|« Microsoft Ignite||SCOM 2012 SP1 to R2 failed and how to fix failed management servers »|
Case of the fast growing SCOM datawarehouse db and logsSCOM, SQL, System Center, SCOM Tricks, SCOM 2012
This is a post in continuation of my previous post on the topic of upgrading a SCOM 2012 SP1 to a SCOM 2012 R2, which went wrong and how I was fixing it. After fixing the SCOM instance everything seemed alright for half a day. The very next morning we however saw something was wrong with the SCOM datawarehouse database. Below are some of my lessons learned and some SQL stuff It is all a long story. So sorry. I put it all down because it was a learning experience and it just happened to unfold this way.
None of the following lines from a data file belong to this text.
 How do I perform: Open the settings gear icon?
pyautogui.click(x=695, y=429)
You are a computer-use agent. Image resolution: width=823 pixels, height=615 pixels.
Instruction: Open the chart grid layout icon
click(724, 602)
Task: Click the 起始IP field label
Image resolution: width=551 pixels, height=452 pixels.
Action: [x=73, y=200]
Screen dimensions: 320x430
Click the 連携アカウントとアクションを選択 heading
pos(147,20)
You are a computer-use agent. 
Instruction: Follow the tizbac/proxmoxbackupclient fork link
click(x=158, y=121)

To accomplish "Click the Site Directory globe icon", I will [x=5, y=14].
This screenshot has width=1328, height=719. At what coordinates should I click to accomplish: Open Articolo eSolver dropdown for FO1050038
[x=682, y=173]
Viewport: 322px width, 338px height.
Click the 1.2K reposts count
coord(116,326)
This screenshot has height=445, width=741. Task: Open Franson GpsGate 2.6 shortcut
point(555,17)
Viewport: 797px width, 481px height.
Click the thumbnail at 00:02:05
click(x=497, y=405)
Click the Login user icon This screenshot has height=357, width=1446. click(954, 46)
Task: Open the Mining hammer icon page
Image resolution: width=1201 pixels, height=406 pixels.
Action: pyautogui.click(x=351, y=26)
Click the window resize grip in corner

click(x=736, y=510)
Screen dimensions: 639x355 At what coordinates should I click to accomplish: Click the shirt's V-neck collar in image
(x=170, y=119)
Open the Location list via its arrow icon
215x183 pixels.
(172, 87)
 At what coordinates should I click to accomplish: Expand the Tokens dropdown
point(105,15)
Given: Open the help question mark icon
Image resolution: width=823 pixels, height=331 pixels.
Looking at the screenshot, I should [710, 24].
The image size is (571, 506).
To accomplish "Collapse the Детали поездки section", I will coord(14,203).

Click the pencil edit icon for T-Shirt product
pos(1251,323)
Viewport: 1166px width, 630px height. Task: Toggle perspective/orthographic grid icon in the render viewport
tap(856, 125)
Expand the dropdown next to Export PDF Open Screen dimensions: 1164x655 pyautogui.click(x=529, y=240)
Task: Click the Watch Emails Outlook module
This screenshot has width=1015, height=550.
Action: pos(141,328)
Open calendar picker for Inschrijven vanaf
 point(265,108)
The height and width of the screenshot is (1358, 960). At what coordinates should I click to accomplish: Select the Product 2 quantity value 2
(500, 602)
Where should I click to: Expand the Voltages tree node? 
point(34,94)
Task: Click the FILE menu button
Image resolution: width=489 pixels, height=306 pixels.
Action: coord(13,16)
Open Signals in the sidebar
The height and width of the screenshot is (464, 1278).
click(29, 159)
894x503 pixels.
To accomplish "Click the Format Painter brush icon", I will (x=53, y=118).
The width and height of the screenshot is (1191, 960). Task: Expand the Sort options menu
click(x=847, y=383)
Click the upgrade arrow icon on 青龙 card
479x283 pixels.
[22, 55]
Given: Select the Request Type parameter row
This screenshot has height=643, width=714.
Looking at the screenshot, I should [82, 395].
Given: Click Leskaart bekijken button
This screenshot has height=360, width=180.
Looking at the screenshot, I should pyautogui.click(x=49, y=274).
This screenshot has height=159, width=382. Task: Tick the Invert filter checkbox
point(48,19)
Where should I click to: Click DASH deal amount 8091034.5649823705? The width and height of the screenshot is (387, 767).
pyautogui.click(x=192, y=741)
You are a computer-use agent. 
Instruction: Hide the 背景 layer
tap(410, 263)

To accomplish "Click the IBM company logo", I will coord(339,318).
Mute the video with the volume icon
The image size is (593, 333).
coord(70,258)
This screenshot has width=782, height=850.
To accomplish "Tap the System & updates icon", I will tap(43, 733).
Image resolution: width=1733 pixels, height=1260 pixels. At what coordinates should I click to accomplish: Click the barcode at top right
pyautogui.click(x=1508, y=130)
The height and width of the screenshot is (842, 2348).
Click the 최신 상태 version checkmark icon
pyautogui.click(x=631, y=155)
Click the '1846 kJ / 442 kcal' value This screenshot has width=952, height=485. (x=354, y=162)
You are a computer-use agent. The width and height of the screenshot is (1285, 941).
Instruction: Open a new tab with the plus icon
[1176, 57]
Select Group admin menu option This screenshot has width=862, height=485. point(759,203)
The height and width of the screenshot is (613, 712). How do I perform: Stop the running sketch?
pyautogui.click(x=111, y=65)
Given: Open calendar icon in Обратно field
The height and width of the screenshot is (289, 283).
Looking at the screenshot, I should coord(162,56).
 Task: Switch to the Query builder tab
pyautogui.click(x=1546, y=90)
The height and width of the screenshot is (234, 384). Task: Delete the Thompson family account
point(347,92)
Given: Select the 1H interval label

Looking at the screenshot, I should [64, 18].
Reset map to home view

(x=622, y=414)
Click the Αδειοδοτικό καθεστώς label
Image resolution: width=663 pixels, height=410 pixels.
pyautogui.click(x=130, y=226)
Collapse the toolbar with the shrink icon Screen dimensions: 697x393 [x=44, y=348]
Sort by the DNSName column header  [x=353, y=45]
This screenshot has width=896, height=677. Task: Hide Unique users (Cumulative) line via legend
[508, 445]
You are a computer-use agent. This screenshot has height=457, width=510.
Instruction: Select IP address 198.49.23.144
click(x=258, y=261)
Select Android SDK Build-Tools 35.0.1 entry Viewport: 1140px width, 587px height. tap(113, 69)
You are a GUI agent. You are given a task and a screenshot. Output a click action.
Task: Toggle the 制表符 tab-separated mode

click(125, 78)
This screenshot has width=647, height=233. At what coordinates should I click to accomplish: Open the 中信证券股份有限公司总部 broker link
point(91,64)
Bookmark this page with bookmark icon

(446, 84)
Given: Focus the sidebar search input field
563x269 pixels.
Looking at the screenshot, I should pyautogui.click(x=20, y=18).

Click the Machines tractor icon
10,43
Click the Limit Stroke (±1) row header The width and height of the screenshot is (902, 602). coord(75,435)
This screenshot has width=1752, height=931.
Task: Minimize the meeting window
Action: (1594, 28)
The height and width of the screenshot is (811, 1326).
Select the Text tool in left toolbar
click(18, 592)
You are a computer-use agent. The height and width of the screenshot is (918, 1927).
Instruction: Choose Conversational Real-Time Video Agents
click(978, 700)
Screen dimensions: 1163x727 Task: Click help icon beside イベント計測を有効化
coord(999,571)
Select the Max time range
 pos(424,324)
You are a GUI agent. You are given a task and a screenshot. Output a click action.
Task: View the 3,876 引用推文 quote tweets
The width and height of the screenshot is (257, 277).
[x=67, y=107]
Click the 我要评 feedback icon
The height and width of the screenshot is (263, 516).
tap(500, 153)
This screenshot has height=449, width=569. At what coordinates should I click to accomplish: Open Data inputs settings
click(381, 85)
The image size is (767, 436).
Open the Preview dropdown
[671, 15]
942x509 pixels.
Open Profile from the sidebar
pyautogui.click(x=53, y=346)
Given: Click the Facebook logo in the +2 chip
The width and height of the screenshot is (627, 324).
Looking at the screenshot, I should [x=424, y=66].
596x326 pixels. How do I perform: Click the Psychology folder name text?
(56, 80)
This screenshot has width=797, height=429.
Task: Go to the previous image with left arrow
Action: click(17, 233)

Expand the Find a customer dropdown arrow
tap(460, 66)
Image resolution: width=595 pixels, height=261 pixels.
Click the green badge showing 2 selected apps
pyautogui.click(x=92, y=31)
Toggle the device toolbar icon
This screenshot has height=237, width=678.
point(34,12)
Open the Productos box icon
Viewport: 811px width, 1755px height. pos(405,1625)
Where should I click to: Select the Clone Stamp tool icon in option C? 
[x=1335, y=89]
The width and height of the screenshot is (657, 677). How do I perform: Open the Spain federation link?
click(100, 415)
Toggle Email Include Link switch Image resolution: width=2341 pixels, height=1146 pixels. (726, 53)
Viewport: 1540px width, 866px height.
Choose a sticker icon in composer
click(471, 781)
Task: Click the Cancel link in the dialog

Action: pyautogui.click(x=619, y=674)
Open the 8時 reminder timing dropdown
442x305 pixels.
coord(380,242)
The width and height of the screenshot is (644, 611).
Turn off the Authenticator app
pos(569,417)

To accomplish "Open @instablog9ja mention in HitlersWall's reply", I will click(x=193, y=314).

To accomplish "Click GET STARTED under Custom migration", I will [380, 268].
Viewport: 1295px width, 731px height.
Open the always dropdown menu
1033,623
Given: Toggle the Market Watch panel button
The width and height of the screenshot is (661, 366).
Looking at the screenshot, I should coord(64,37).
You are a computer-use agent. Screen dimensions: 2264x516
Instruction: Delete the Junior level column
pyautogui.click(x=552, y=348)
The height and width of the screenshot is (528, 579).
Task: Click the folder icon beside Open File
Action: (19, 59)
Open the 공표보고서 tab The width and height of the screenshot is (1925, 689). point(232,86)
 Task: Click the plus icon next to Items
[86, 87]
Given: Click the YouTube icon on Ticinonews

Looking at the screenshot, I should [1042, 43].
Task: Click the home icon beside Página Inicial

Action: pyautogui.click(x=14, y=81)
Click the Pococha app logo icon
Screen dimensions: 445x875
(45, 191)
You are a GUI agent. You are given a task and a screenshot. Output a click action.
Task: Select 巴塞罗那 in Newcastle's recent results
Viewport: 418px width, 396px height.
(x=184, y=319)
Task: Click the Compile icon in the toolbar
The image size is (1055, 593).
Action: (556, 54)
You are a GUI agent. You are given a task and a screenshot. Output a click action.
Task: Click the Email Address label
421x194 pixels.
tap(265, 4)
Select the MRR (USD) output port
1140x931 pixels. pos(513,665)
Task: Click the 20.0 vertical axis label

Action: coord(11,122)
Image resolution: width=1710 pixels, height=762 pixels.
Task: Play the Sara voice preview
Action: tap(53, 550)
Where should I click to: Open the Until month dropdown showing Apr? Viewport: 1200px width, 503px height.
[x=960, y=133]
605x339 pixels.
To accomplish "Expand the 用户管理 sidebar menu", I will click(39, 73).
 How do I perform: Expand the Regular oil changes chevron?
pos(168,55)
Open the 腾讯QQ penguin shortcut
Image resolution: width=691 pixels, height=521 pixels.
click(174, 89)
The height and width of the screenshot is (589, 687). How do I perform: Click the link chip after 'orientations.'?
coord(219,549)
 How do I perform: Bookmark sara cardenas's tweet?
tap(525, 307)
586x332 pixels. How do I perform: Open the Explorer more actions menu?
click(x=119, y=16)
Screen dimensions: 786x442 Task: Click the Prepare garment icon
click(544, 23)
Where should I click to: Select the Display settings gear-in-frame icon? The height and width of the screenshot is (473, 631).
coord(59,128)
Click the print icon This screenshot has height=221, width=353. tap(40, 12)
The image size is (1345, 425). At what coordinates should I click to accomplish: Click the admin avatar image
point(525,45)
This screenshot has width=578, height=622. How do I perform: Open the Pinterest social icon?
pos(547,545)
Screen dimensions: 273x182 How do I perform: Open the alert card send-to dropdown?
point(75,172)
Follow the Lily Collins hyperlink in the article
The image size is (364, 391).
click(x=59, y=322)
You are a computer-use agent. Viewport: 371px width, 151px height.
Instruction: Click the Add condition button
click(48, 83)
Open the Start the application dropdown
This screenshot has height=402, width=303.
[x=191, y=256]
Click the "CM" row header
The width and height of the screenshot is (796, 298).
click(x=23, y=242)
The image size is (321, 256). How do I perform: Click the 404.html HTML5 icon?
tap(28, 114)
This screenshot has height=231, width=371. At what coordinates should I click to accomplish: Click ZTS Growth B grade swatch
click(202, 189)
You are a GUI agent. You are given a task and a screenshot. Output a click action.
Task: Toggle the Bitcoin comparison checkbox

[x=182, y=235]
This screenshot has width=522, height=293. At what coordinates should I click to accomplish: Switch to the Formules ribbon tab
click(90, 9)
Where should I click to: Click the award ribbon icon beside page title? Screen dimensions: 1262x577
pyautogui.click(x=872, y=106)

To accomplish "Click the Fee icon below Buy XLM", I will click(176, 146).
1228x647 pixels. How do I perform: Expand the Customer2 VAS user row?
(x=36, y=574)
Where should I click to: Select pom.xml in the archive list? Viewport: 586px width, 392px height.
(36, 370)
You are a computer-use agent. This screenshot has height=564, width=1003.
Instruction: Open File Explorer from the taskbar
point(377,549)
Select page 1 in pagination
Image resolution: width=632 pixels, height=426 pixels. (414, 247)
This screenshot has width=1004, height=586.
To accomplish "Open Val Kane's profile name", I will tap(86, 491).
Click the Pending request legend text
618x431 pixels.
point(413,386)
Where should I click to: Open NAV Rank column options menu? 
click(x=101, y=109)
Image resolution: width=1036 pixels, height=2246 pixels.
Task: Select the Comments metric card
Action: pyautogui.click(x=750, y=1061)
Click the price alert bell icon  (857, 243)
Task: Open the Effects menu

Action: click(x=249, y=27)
And also here there are no screenshots available anymore so will have to go for a load of tekst.
So what happened?
First message we got was that the log file beloning to the datawarehouse database had grown to the size of the disk and the disk and log file were full. Second message was that the database was in recovery mode currently.
So I went into SQL Management Studio on the machine and right there it said that the database was in recovery mode. Nothing else could be done with it. No reports to be run (I like the Disk Space report in SQL). No properties of the database to be opened. Looking at the eventvieuwer Application log I saw event 9002 "The transaction log for database 'OperationsManagerDW' is full due to 'ACTIVE_TRANSACTION'." and event 3619 "Could not write a checkpoint record in database OperationsManagerDW because the log is out of space". So next on the agenda was to first increase the size of the disk the log file was sitting on with 5 GB.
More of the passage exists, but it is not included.